Work to be completed
Your answer should be only the lines below from the one with "You are a computer-use agent. 782x819 pixels." to the one with "Instruction: Go back", repeated exactly, ends included.

Records supplied
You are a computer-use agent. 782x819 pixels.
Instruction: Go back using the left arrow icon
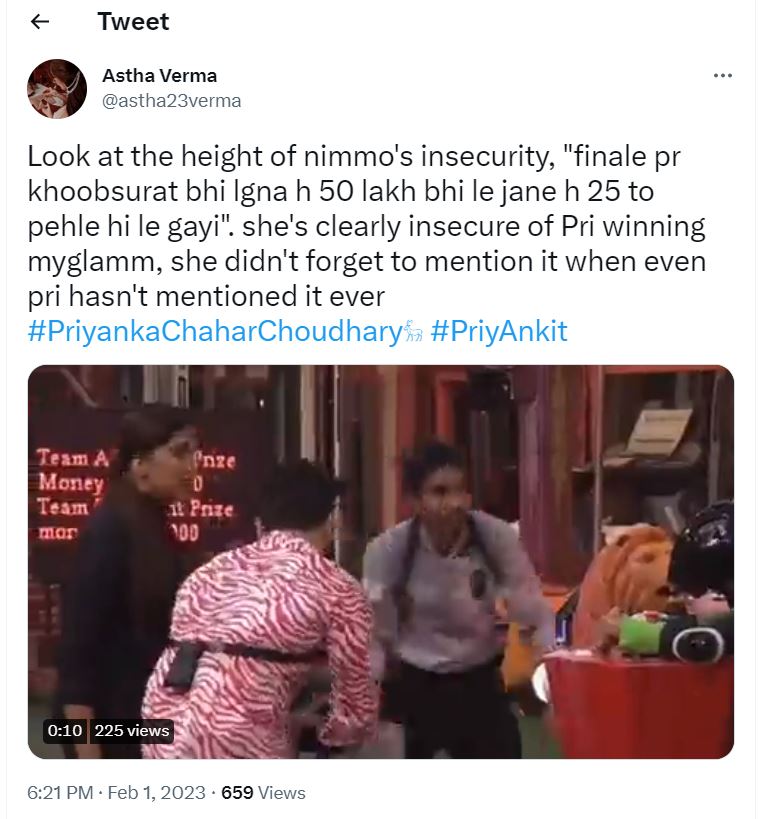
==
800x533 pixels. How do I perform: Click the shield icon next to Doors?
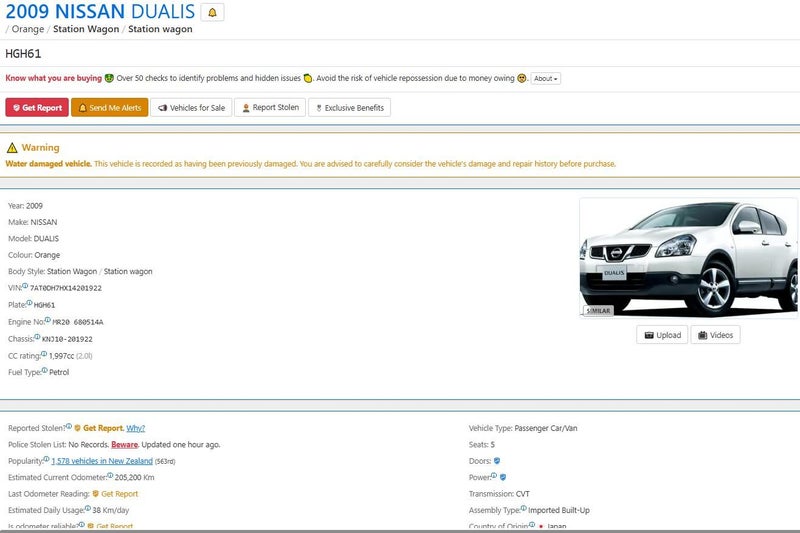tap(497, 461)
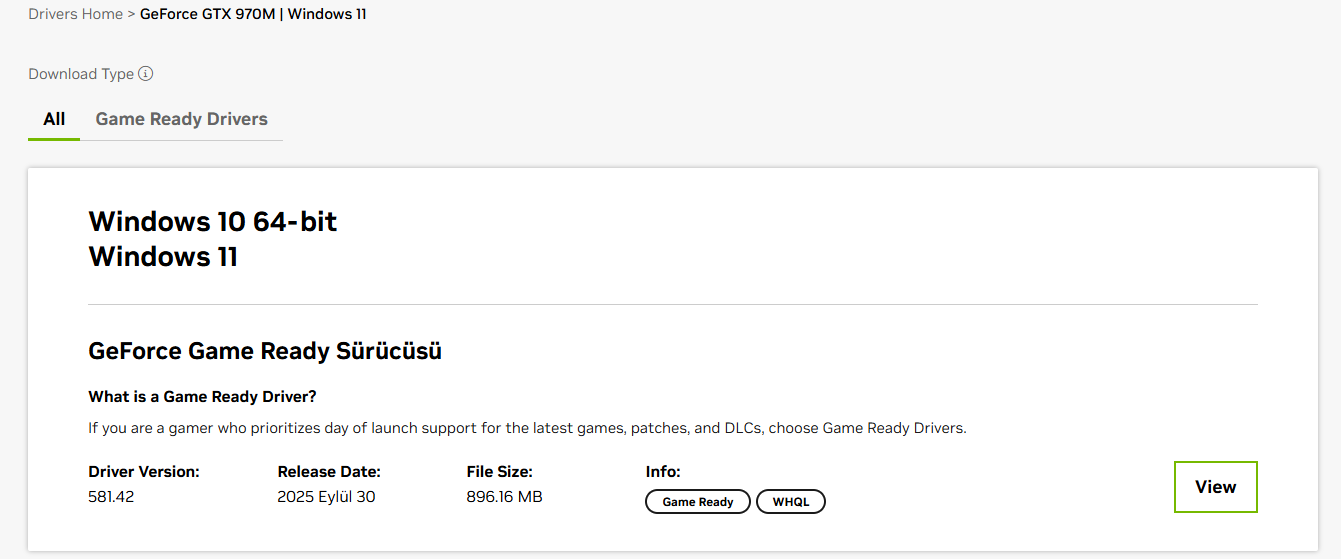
...
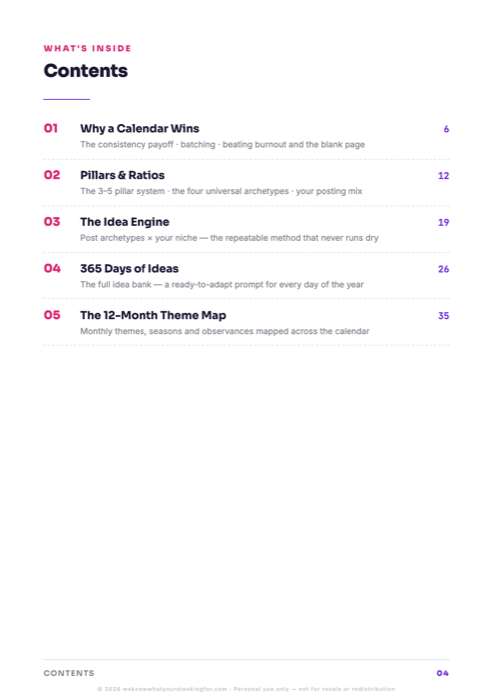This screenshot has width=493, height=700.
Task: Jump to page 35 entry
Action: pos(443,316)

Response box
You are a computer-use agent. 782x819 pixels.
Instruction: Go back using the left arrow icon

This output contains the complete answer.